There could not have been a more delightful work than Woody Allen’s Midnight in Paris to get the 64th edition of the Cannes Film Festival into the starting gear last night. So amusing was it with its witty one-liners that the usually stiff lipped Cannes critics were caught actually laughing, even clapping.
Indeed, the movie is elegant, almost a love letter to Paris, with its classic French humour, seductive romance and inspiring heritage. The film’s first shots -- of Paris, a series of them in fact, was reminiscent of Allen’s 1978 classic, Manhattan. The rich montage of shots catches the French capital in its many moods - in spring, in sun, in rain, at dawn and at midnight, the hour when the story takes a fascinating turn much like a fairy tale.
Owen Wilson’s Gil is a Hollywood scriptwriter, but fancies himself as a novelist and dreams of penning his first big piece of fiction in Paris. On a holiday in that alluring city with his fiancée, Inez (Rachel McAdams), and her parents, Gil is soon bored with her and her rather frivolous lifestyle. And when she meets her old college sweetheart, Paul (Michael Sheen), Gil finds him insufferable with his phony intellectualism that even gets him arguing with the museum guide, played by the French first lady, Carla Bruni.
Midnight in Paris is in many ways a story about romantic attachments to the past, and how the past always seems so much more thrilling than the present. It is nostalgic, and written with a wonderful touch of fun. The performances are easy, and Allen’s Paris appears magical.
Earlier, just before Midnight in Paris was screened to a packed audience that did not include the much anticipated French President, Nicolas Sarkozy, and his wife, Bruni, (strengthening rumours that she is pregnant), Italian director Bernardo Bertolucci (the man who made such classics as Last Tango in Paris and The Last Emperor was honoured with a Lifetime Achievement Palm D’Or by the Cannes Film Festival. He has never before been feted by the Festival.
Remarking that he had been in Cannes four times before without winning anything, Bertolucci thanked the Festival for finally giving him the Palme “for this movie made up of segments of all my movies.” The 71-year-old director, who was brought in on a wheelchair, jocularly quipped that his life was now a “constant dolly movement”.
But such light-heartedness did not pervade throughout the day. During the traditional afternoon jury Press conference, a French journalist asked Robert De Niro: "Are you talking to me?" and "Did you f**k my wife?" before calmly handing over the microphone back.

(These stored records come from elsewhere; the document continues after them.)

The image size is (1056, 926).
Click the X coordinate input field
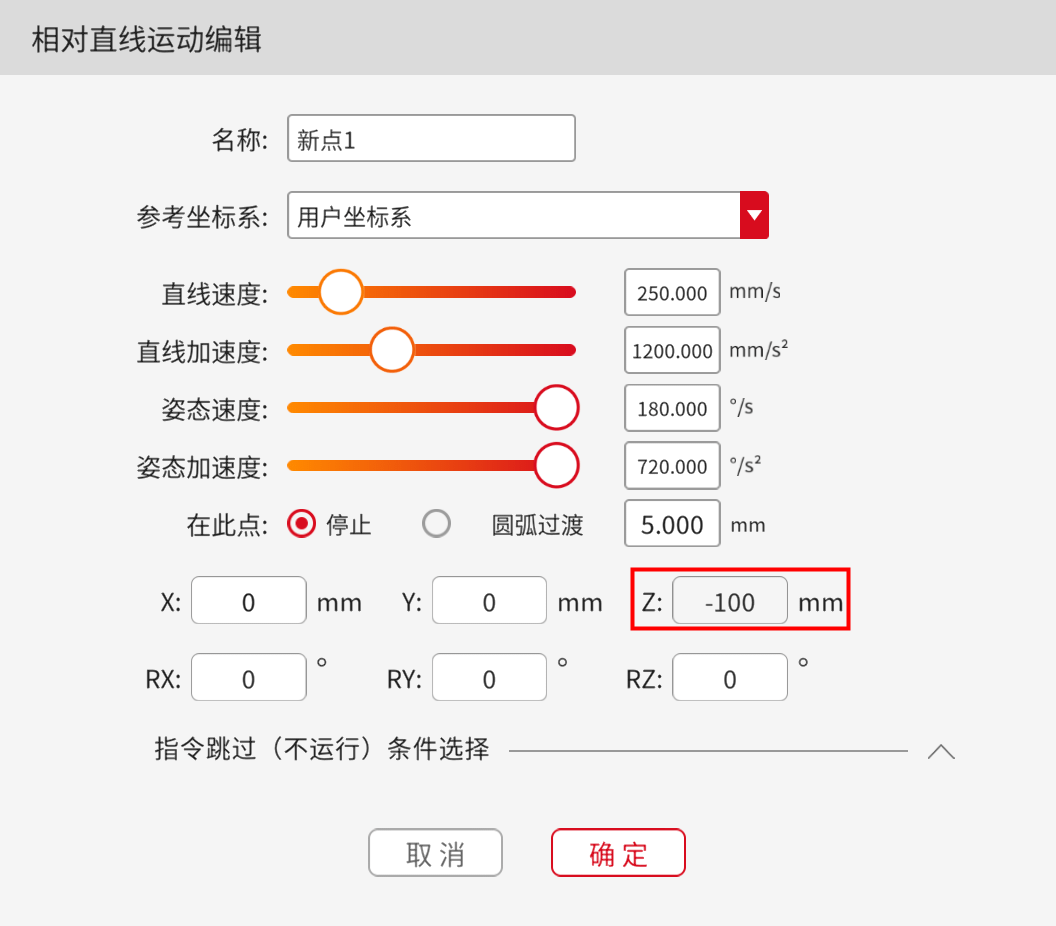coord(248,601)
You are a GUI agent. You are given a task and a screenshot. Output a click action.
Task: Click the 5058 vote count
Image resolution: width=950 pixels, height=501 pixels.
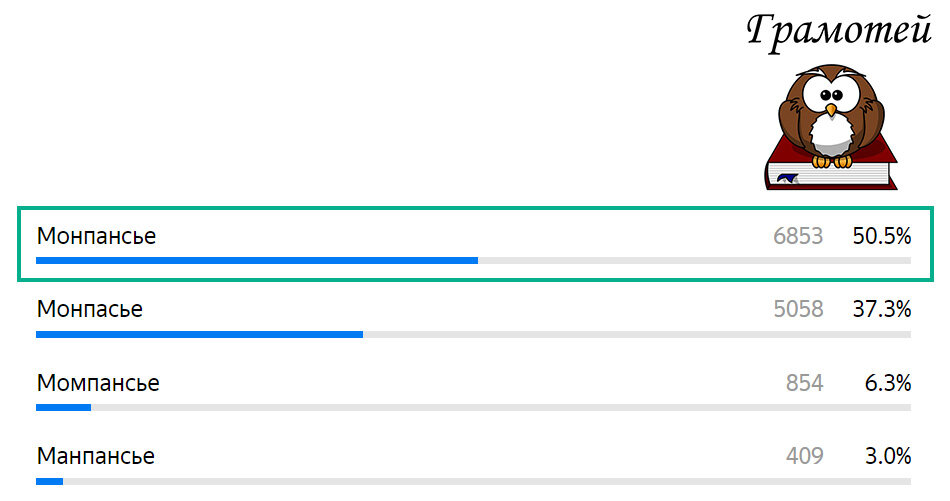[798, 310]
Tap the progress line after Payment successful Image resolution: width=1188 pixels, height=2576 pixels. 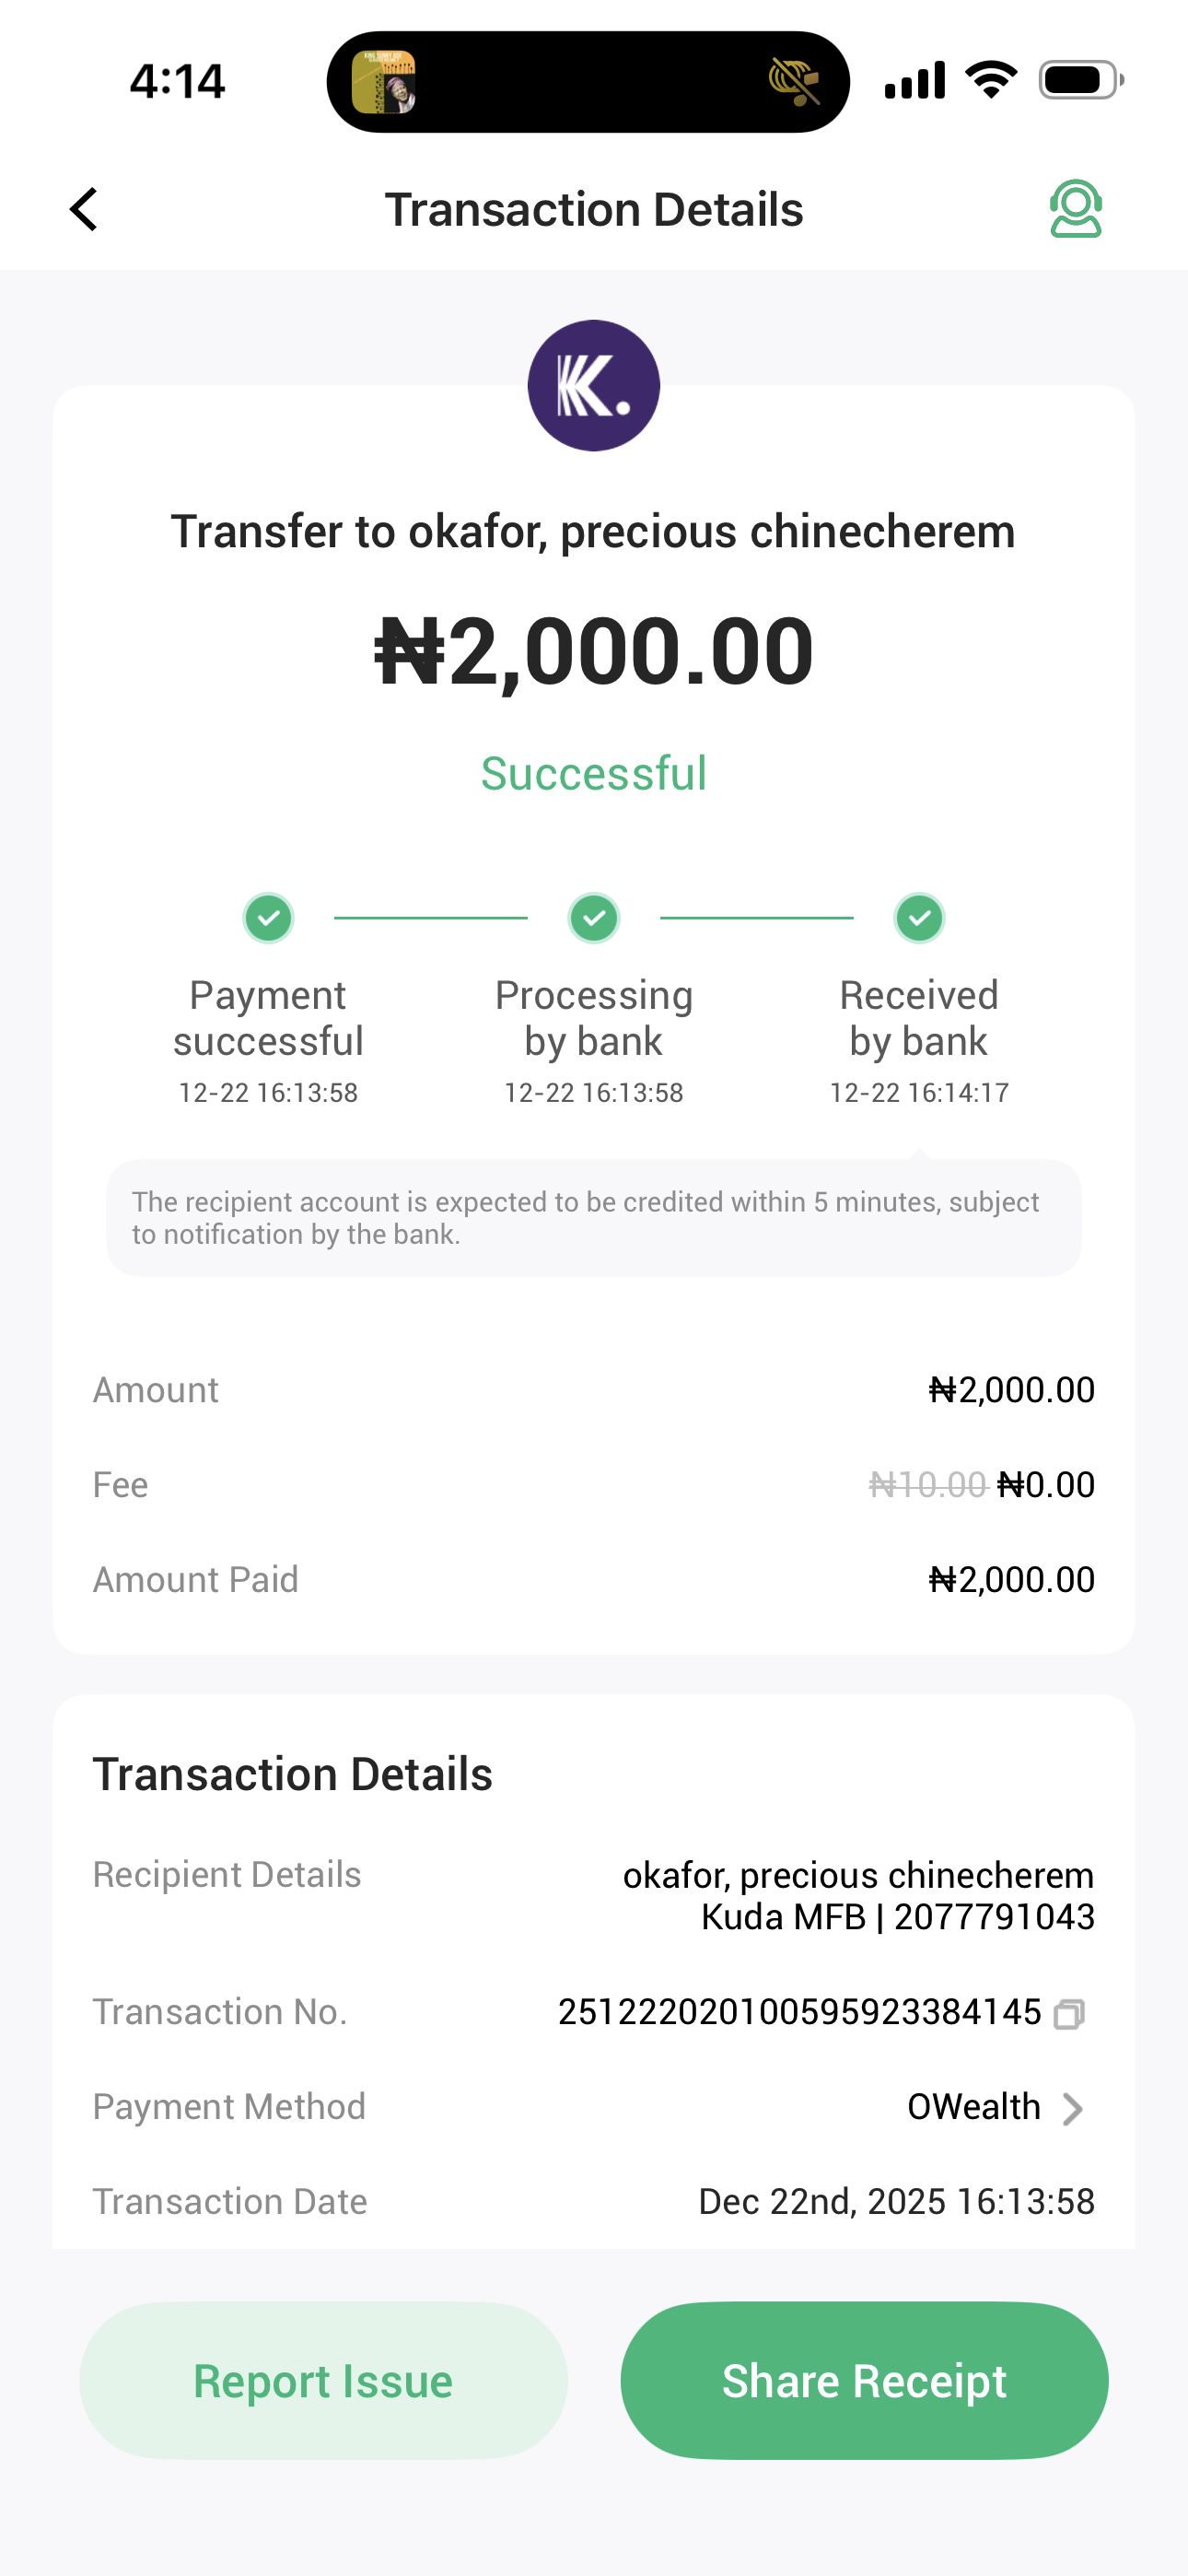tap(430, 918)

De Niro, who heads the jury this year, laughingly replied "I don't think so”.
It was as close to controversy and chaos as the conference could get before it settled down with De Niro fielding a number of questions about the jury’s approach to find this year’s Palm winners. He pointed out that in picking a winner from the 20 competing titles, which certainly promise difference and diversity, “there will always be personal opinions that aren't reflected at the winners' ceremony”.
The jury also includes novelist Linn Ullmann, whose parents actress Liv Ullmann and filmmaker Ingmar Bergman are no strangers to Cannes, British actor Jude Law, Argentinean actress and producer Martina Gusman, Chinese producer Nansun Shi, Hong Kong director Johnnie To, Chad born director Mahamat-Saleh Haroun and French helmer Olivier Assayas.